## TASK OBJECTIVE
Exact transcription of the data below is required, without the images.

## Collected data
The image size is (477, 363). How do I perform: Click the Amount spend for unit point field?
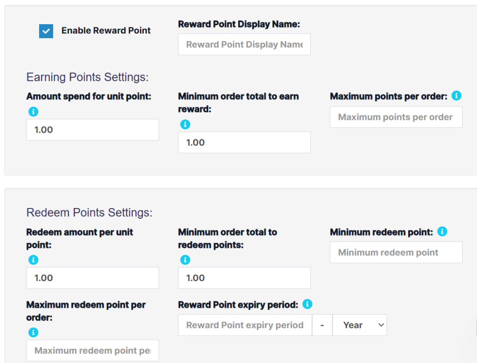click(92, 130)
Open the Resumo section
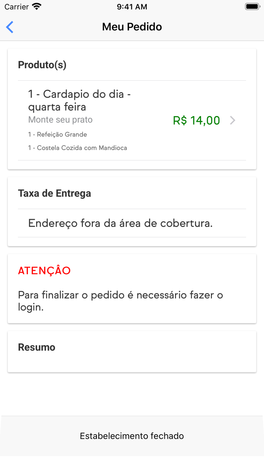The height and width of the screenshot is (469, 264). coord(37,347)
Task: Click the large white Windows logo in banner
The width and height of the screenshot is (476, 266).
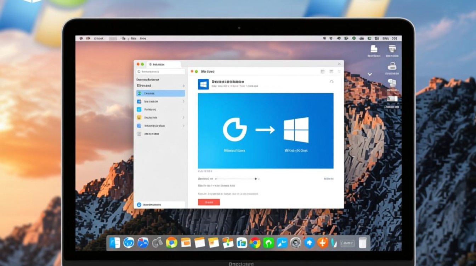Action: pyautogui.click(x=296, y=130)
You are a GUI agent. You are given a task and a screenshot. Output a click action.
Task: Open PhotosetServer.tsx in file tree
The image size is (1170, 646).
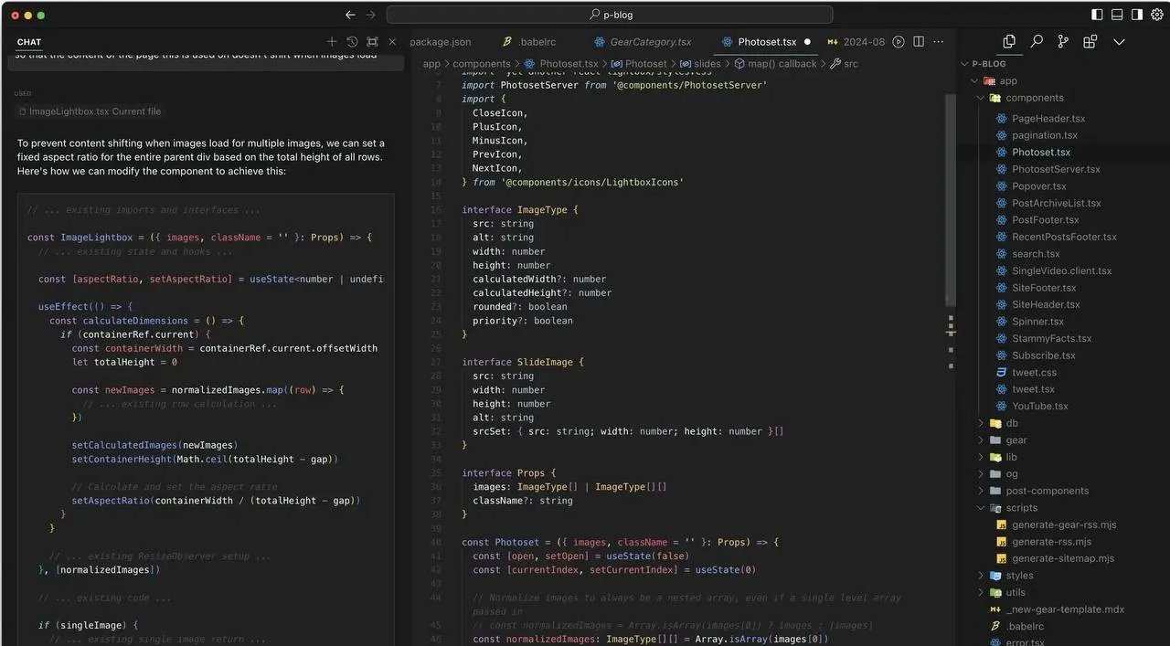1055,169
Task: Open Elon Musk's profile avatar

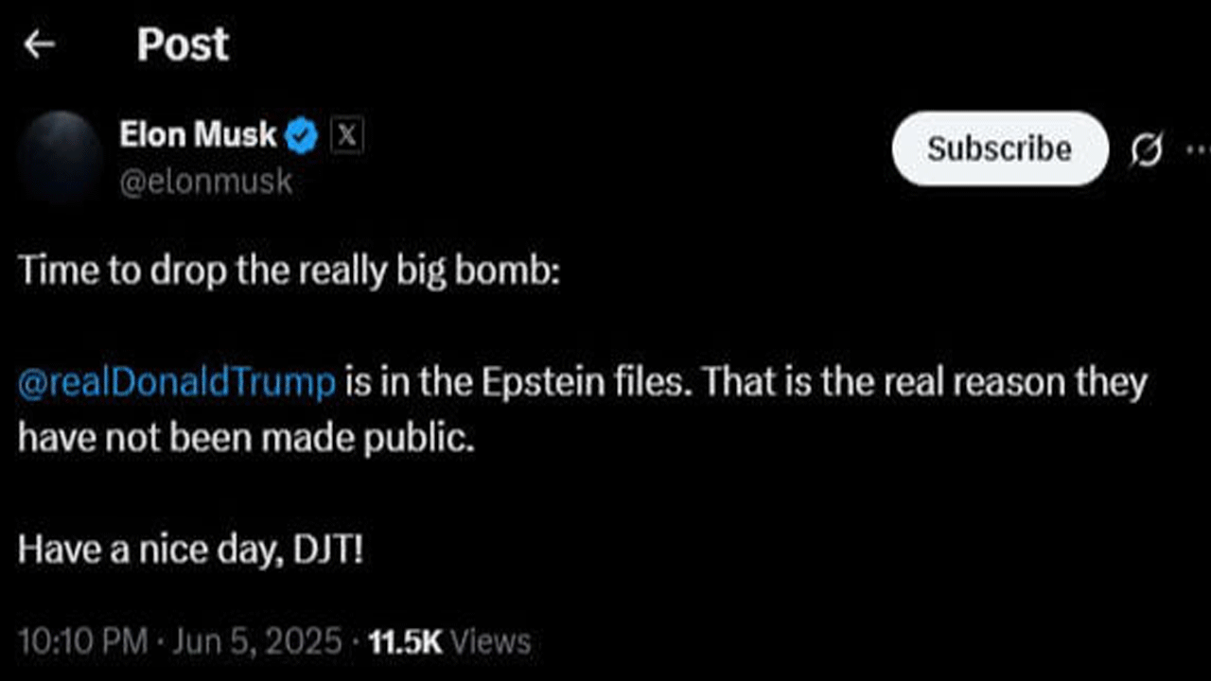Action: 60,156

## RESPONSE TO THE TASK
The image size is (477, 363). How do I perform: Click the Amount spend for unit point field?
click(92, 130)
Open the Resumo section
The height and width of the screenshot is (469, 264). coord(37,347)
Task: Click the large white Windows logo in banner
The width and height of the screenshot is (476, 266).
Action: pyautogui.click(x=296, y=130)
You are a GUI agent. You are given a task and a screenshot. Output a click action.
Task: Open PhotosetServer.tsx in file tree
The image size is (1170, 646).
1055,169
Task: Open Elon Musk's profile avatar

Action: 60,156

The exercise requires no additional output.